[Source data]

------------------------------------------------

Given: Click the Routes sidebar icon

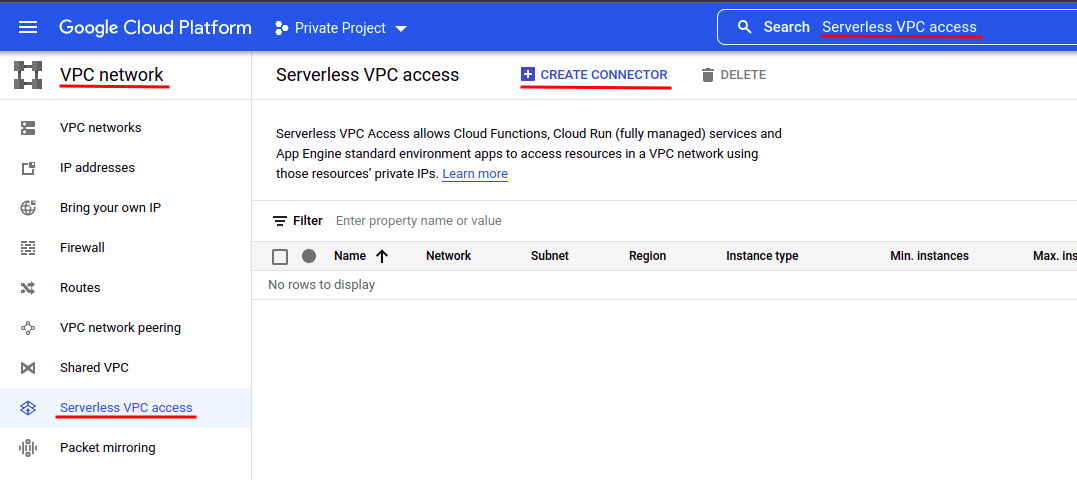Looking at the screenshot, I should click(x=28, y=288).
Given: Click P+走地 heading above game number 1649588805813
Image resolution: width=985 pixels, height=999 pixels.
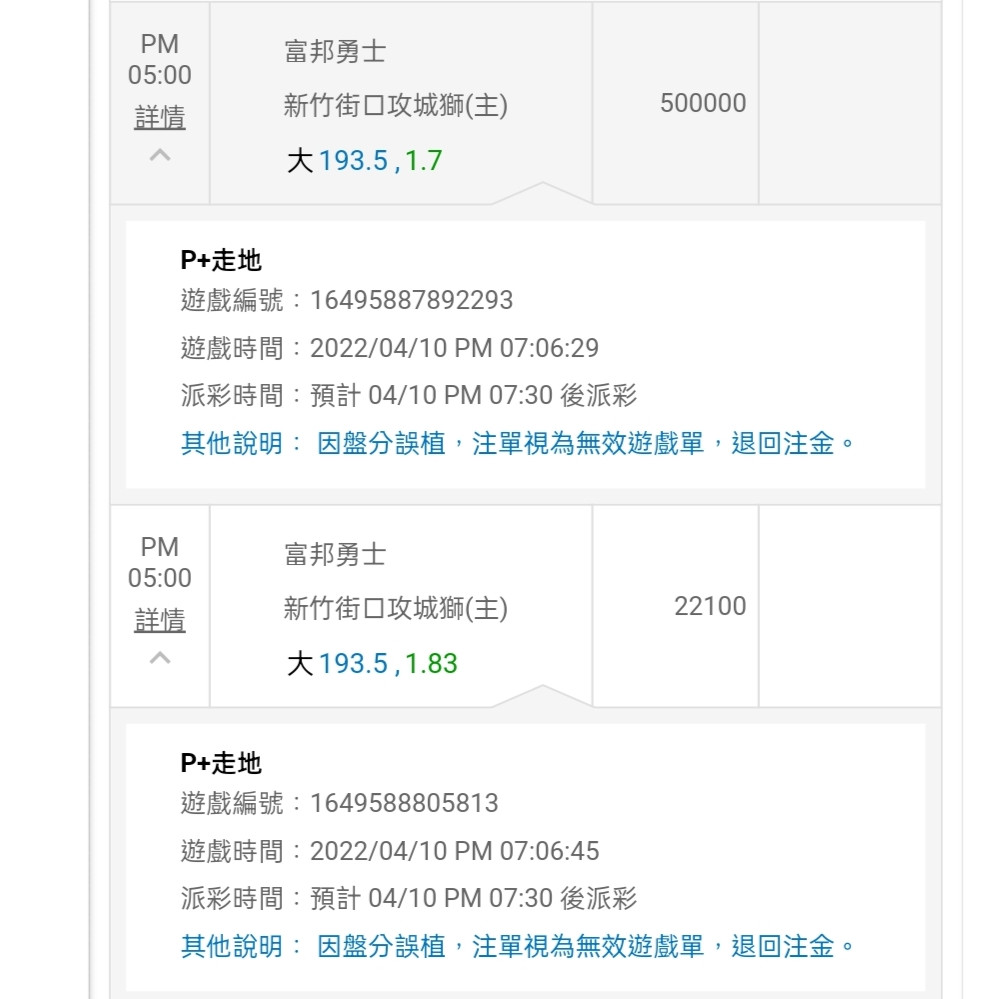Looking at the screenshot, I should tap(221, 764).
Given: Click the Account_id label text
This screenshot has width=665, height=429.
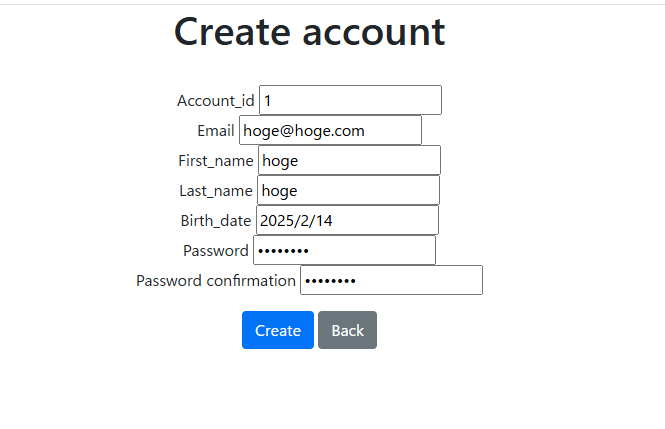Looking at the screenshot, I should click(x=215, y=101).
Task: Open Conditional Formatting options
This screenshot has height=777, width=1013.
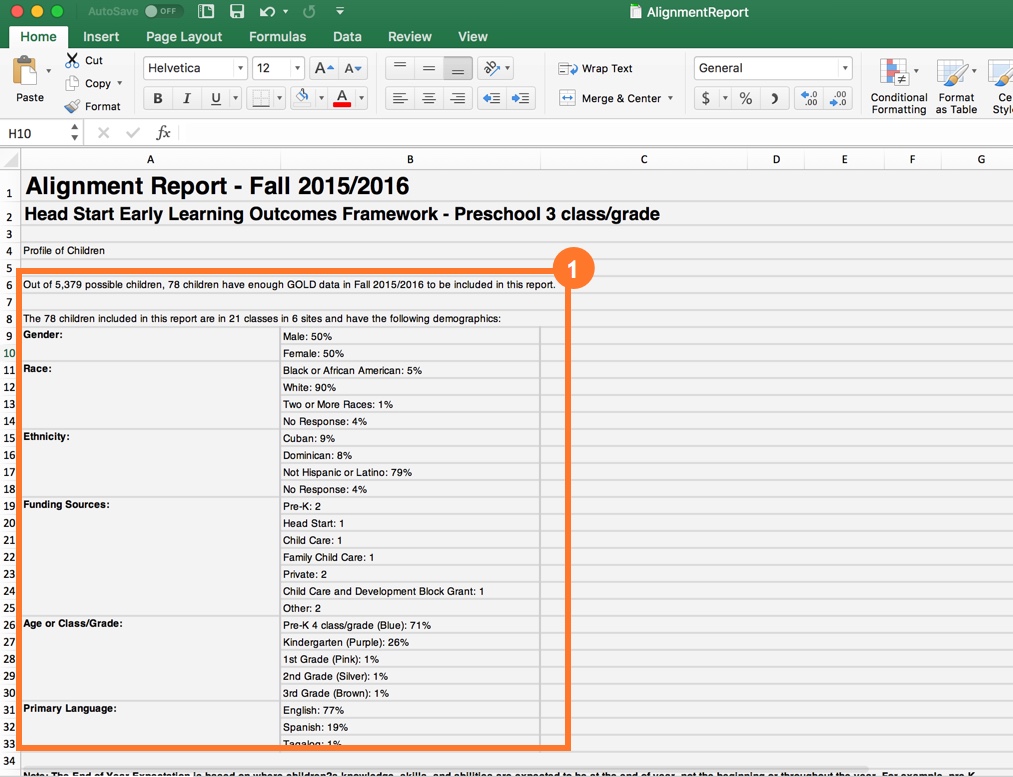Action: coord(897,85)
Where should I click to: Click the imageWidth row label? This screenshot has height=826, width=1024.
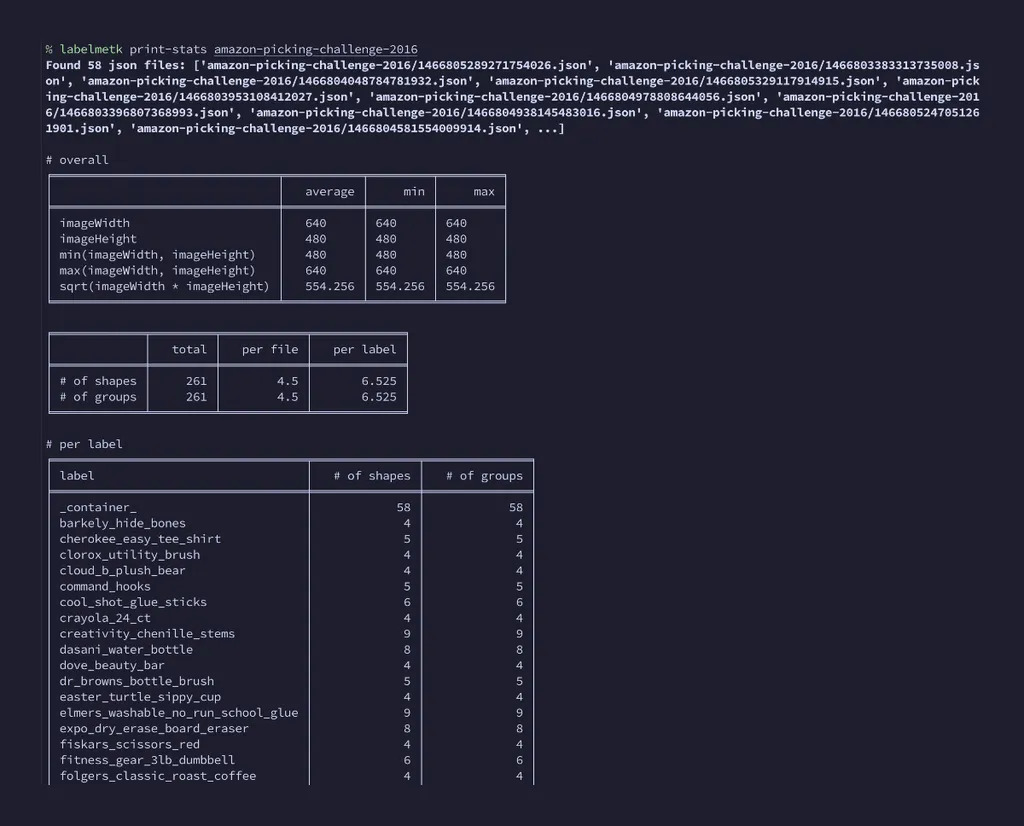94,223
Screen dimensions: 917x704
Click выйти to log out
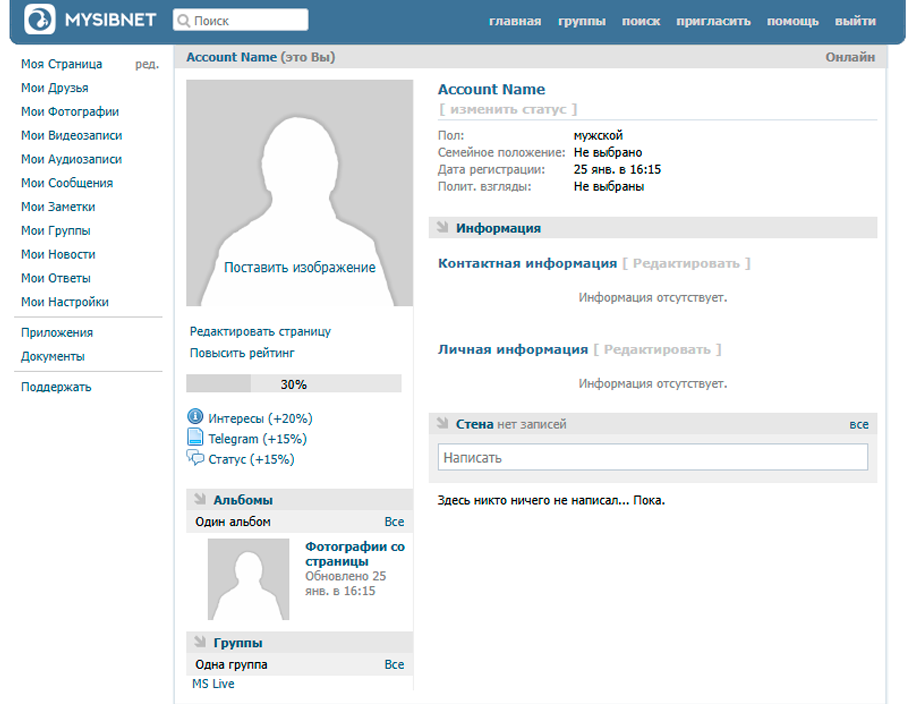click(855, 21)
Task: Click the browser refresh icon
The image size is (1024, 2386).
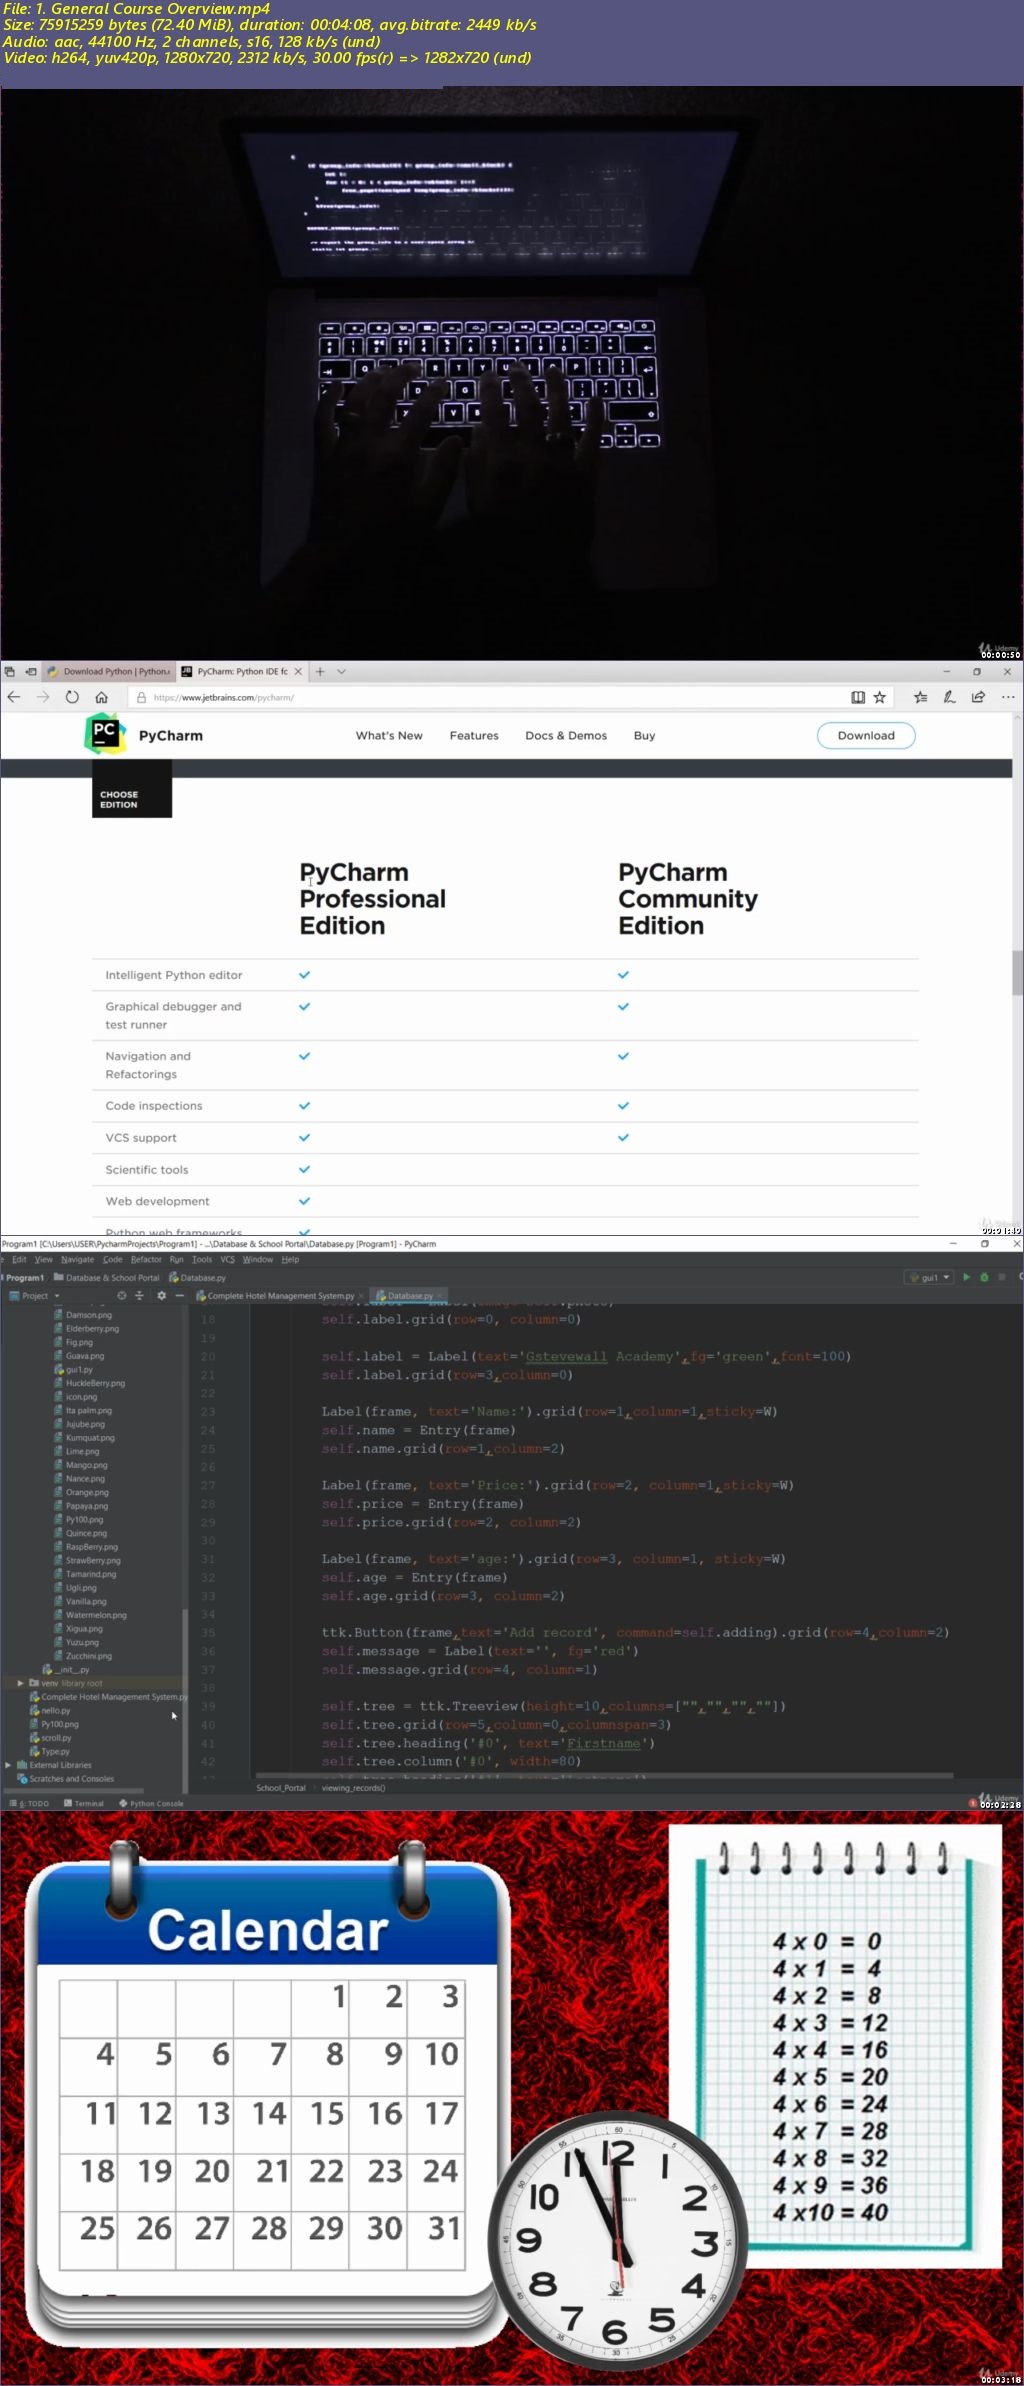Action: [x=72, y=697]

------------------------------------------------

The answer must be every line of the records that holds the string "Task".

Task: Open Conditional Formatting options
Task: Click the browser refresh icon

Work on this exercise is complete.